而我情不自禁地上前摸了一把,幾乎要把燃著的菸頭,燒到了他的面板,滿意地看著他眼中閃過一絲慌亂。

“你在我家裡裝了那麼多監控,就是為了對付我父親吧!”

說完,我直接開啟書包,拿出張警官的名片,此刻,他臉上露出震驚的表情,不可思議地瞪著我:“乖乖,你想幹什麼!”

我嫵媚地一笑,露出風情萬種的樣子。

“喂,張警官嗎?我抓住了那一條大毒蛇,你快點過來,我在富林山莊別墅區三棟……。”

說得是乾脆利落,一點都不含糊。

這就是我們這場愛情遊戲的最高境界,不是他死,就是我亡。

甚至轉過身,得意地瞄了一眼床上,差點驚掉下巴,巨大的席夢思床上,居然空蕩蕩的。

簡直不敢相信自己的眼睛,手腳都被捆綁住的他,居然憑空消失了。

他躺過的地方,靜靜的放置著一把匕首,原來他早就胸有成竹,淡然面對,反而我卻被暴露了。

“乖乖,你還是太嫩了,還需要再好好磨鍊一下,才行。”

“喂……喂……陸小姐,發生什麼事?”

張警官的聲音,打斷了我的思緒,頭腦瞬間一片混亂。

“沒……沒事了?”

我立馬倉促地掛了電話,快速地記住他的號碼,刪掉記錄,撕了名片,拿起書包,快速地往外跑去。
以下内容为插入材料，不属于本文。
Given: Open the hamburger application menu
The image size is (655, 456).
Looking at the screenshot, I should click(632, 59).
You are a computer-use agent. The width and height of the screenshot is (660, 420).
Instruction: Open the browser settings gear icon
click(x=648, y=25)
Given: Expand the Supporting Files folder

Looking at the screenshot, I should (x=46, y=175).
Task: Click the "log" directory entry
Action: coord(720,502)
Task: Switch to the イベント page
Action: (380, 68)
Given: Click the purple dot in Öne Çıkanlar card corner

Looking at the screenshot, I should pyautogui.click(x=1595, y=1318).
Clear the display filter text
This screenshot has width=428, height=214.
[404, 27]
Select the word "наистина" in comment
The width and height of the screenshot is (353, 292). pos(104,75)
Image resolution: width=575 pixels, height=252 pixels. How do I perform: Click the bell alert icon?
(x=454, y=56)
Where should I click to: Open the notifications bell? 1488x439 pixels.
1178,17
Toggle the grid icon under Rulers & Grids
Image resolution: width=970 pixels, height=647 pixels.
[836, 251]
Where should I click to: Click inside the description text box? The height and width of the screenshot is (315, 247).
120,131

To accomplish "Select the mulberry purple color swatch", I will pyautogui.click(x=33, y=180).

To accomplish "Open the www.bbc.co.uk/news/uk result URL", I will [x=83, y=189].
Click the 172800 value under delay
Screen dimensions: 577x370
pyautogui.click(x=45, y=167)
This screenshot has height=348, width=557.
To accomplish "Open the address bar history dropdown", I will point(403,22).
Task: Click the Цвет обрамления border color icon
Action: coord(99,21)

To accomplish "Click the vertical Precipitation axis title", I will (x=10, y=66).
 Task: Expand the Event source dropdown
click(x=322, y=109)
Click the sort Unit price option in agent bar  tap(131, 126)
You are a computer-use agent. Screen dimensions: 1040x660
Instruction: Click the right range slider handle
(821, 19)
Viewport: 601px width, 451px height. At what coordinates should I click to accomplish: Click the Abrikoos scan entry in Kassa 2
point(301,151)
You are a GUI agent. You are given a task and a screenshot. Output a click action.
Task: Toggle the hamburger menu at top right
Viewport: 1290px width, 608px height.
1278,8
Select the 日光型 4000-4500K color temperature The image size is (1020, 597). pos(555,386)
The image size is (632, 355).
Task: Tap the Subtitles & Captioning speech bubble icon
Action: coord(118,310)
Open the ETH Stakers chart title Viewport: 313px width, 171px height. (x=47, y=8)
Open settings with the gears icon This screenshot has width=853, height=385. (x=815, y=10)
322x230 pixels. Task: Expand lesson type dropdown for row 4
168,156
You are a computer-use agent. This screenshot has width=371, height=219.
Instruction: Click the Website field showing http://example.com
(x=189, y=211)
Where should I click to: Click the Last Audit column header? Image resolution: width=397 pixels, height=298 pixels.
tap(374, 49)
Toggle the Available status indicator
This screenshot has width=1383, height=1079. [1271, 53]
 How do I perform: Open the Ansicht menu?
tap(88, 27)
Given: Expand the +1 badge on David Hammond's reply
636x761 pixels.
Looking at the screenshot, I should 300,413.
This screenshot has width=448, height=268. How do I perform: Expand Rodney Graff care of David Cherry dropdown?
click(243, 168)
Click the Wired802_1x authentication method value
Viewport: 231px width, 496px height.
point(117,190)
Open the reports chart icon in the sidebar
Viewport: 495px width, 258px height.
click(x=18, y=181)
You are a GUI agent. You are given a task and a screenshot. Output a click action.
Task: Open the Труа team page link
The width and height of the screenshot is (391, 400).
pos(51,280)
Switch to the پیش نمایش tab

果然事情沒我想象的那麼簡單,此時別墅的電子門,早已鎖上,並不像往常一樣來去自如。

我瞬間欲哭無淚,大口喘著氣,死死地盯著天花板,及四周的監控。

我知道他一定躲在某個角落的監控裡,觀察我,嘲諷我。

“出來吧!許見薪!我們談談”

沒有回應,於是我再次提高了聲調。

母親也是在這間別墅裡,被這群喪失人性的魔鬼,被折磨得人不像人,鬼不像鬼。

甚至將我父親逼死,如果不能手刃惡魔,將難以洩心頭之恨。

我望著監控,想起浴室的影片,母親還謊稱是我父親偷拍的。

我突然覺得十分好笑,我居然懷疑到疼愛我的父親頭上,這麼多年,他對於我的事,可謂是事事親力親為,從沒有過,過分的親密接觸。

我哪怕懷疑母親,我也不相信,父親會做這種事。

當我再次回到那張大床邊,拿起那把匕首,幻想與許見薪血拼的場景。

我想起謝老師家訪時,他曾親自下去接待,而且彬彬有禮,並沒有撕逼。

林小諾說,許見薪是一個優秀的實幹型的企業家,年輕帥氣,溫柔體貼,就是她要找的理想霸總型。

“呵呵,小乖乖,你又調皮了!猜猜下一個倒下的是誰?”

一聲低沉而平靜的聲音,從外面傳來,言語之間的挑釁和肆無忌憚。

我嚇得無力地癱軟在地上,並將匕首偷偷塞入床底。

一雙擦得發亮的黑皮鞋,出現在門口,他此刻西裝革履,正單手扣著袖口,已經完全看不出有受傷的模樣。